Погонщик увидел Октавиана и, казалось, удивился, однако продолжал свой путь; один раз он обернулся, должно быть, не в силах понять, что за странного человека он видит, но решить эту загадку он по своей невозмутимой деревенской тупости предоставил более смышленым.
Появились и крестьяне из Кампаньи — они позванивали медными колокольчиками и погоняли ослов, навьюченных бурдюками с вином; их лица столь же отличались от лиц нынешних крестьян, как древняя медаль от современной монеты.
В городе постепенно появлялось все больше и больше народа, — так в диораме, где сначала не видно ни души, благодаря изменяющемуся освещению оживают дотоле незаметные фигуры.

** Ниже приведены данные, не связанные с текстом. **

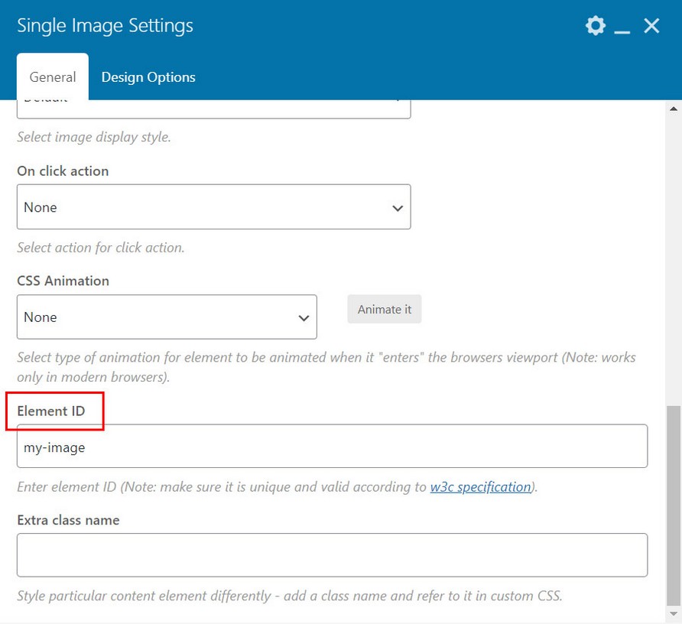This screenshot has height=624, width=682.
Task: Click the Single Image Settings title
Action: (x=105, y=26)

Теперь Октавиан переходил во власть совсем иных чувств. Еще недавно, в обманчивом сумраке ночи, им владело беспокойство, знакомое даже самым отважным, когда они оказываются в тревожной, фантастической обстановке, которую не в силах постичь разум. Смутный страх сменился глубоким изумлением; он воспринимал все так отчетливо, что не мог не доверять своим чувствам, а между тем то, чтó он видел, было совершенно невероятно. Все еще сомневаясь, он старался с помощью мелких реальных подробностей доказать себе, что не стал жертвой галлюцинаций. Перед взором его проходили не призраки, ибо солнечный свет заливал их неопровержимо реально, и тени их, по-утреннему длинные, ложились на дороги и стены домов. Не понимая, что с ним творится, Октавиан приходил в восторг от мысли, что исполняется одно из заветнейших его желаний, и он уже не противился происходящему, а поддавался всем этим чудесам, не пытаясь разобраться в них; он решил, что раз какой-то колдовской властью ему дано прожить несколько часов в давно минувшем веке, то не стоит тратить время на решение непостижимой загадки, и он отважно зашагал вперед, наблюдая открывающееся перед ним столь древнее, а для него столь новое зрелище. Но в какую эпоху истории Помпей он перенесен? Из надписи с именами чиновников, высеченной на стене, он узнал, что теперь начало царствования Тита, а именно семьдесят девятый год нашей эры. В уме Октавиана мелькнула догадка: женщина, слепком с тела которой он любовался в Неаполитанском музее, должна быть жива, раз извержение Везувия, принесшее ей смерть, произошло 24 августа нынешнего года; значит, можно ее разыскать, увидеться с нею, поговорить… Безумное желание, вспыхнувшее в нем при виде обломка лавы с отпечатком божественных контуров, быть может, будет утолено, ибо нет ничего невозможного для любви, — ведь оказалось же ей под силу обратить время вспять и дважды отметить один и тот же час на песочных часах вечности!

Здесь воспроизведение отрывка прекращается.